[Begin DATA SHOWN]
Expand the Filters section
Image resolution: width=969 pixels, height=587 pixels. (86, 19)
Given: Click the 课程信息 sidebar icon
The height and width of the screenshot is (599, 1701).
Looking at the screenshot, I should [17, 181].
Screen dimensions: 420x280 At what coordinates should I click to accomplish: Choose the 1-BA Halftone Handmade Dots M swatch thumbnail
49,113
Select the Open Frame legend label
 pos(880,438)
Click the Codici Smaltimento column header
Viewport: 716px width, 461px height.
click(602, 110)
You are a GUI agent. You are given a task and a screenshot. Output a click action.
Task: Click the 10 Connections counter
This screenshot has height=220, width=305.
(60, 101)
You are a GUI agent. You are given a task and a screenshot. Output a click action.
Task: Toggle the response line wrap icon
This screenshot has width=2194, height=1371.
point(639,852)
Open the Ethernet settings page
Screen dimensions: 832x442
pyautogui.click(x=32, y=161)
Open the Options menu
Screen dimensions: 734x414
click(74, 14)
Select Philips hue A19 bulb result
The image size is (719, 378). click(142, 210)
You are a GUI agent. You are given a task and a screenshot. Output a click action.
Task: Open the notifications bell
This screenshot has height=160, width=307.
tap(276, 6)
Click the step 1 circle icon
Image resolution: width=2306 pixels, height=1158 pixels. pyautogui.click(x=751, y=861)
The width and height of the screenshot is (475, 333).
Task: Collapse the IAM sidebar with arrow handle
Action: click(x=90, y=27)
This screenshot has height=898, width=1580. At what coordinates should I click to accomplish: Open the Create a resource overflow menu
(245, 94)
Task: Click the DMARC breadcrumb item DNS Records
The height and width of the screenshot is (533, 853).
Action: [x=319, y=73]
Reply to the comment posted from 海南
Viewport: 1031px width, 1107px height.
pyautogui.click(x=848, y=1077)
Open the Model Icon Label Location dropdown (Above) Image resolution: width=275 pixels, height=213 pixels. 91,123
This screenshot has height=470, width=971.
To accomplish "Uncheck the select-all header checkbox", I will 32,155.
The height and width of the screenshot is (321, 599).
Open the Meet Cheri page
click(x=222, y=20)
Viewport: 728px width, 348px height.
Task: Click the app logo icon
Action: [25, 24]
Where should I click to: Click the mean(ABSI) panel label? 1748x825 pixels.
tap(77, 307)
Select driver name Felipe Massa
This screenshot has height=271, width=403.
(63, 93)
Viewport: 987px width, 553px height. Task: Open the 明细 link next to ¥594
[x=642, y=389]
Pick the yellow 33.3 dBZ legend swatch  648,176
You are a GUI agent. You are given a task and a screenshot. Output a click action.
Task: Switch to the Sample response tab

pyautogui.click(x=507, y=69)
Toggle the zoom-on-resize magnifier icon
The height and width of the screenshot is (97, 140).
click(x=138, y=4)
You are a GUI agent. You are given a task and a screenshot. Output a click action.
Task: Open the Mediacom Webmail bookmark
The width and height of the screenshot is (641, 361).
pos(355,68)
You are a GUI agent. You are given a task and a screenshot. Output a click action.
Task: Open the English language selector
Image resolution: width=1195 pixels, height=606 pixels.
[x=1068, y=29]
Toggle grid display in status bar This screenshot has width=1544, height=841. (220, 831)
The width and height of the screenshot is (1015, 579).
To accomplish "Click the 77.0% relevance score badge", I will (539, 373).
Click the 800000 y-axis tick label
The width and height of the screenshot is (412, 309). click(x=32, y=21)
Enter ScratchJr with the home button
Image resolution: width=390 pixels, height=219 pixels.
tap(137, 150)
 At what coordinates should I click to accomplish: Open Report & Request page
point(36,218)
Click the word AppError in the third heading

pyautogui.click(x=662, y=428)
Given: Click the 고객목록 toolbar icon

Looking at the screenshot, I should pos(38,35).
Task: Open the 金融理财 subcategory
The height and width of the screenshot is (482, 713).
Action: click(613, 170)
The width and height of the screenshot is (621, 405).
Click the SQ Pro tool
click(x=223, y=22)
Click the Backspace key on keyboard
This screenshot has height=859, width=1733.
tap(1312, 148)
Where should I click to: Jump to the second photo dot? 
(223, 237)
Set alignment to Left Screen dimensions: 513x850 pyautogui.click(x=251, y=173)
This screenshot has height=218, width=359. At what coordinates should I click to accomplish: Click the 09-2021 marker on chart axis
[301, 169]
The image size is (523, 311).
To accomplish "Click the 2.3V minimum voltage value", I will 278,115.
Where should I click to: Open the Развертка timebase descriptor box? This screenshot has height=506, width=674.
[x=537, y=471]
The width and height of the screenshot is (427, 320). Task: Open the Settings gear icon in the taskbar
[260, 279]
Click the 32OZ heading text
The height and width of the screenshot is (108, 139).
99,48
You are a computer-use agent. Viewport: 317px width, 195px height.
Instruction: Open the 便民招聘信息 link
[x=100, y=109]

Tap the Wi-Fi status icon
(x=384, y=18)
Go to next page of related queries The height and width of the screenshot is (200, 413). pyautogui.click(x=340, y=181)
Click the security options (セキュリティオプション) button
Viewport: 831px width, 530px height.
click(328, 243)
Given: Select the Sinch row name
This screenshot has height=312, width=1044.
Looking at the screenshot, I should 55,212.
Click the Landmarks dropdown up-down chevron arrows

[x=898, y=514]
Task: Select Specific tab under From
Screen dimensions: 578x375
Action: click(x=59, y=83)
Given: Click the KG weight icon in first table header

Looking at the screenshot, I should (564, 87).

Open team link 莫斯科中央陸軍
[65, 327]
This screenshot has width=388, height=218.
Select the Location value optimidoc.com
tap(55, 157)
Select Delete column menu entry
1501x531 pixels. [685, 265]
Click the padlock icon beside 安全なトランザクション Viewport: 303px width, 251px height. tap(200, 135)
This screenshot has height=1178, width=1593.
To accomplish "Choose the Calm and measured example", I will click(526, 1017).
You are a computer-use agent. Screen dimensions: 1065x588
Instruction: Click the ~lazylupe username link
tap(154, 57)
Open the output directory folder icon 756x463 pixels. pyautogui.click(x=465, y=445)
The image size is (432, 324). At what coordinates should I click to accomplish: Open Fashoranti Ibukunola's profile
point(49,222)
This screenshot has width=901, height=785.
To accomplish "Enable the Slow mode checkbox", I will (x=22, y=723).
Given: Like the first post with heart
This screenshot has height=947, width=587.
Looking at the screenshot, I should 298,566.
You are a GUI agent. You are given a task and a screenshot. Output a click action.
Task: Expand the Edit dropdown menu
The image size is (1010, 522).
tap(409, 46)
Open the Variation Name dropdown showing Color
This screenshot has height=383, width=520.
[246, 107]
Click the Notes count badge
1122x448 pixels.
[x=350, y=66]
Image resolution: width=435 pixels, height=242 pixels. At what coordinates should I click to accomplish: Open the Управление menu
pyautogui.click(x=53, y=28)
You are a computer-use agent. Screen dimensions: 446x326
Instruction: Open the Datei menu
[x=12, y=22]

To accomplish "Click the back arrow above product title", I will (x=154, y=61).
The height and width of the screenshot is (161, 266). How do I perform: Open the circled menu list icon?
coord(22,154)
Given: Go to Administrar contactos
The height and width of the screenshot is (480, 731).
[End DATA SHOWN]
WHAT IS ASKED: Pick out every line above that contains the string "dimensions" and copy it. Case counts, so capitals and lowercase must match.

REPLY TO THE EXERCISE:
Screen dimensions: 420x280 At what coordinates should I click to accomplish: Choose the 1-BA Halftone Handmade Dots M swatch thumbnail
Screen dimensions: 832x442
Screen dimensions: 734x414
Set alignment to Left Screen dimensions: 513x850 pyautogui.click(x=251, y=173)
Screen dimensions: 578x375
You are a computer-use agent. Screen dimensions: 1065x588
You are a computer-use agent. Screen dimensions: 446x326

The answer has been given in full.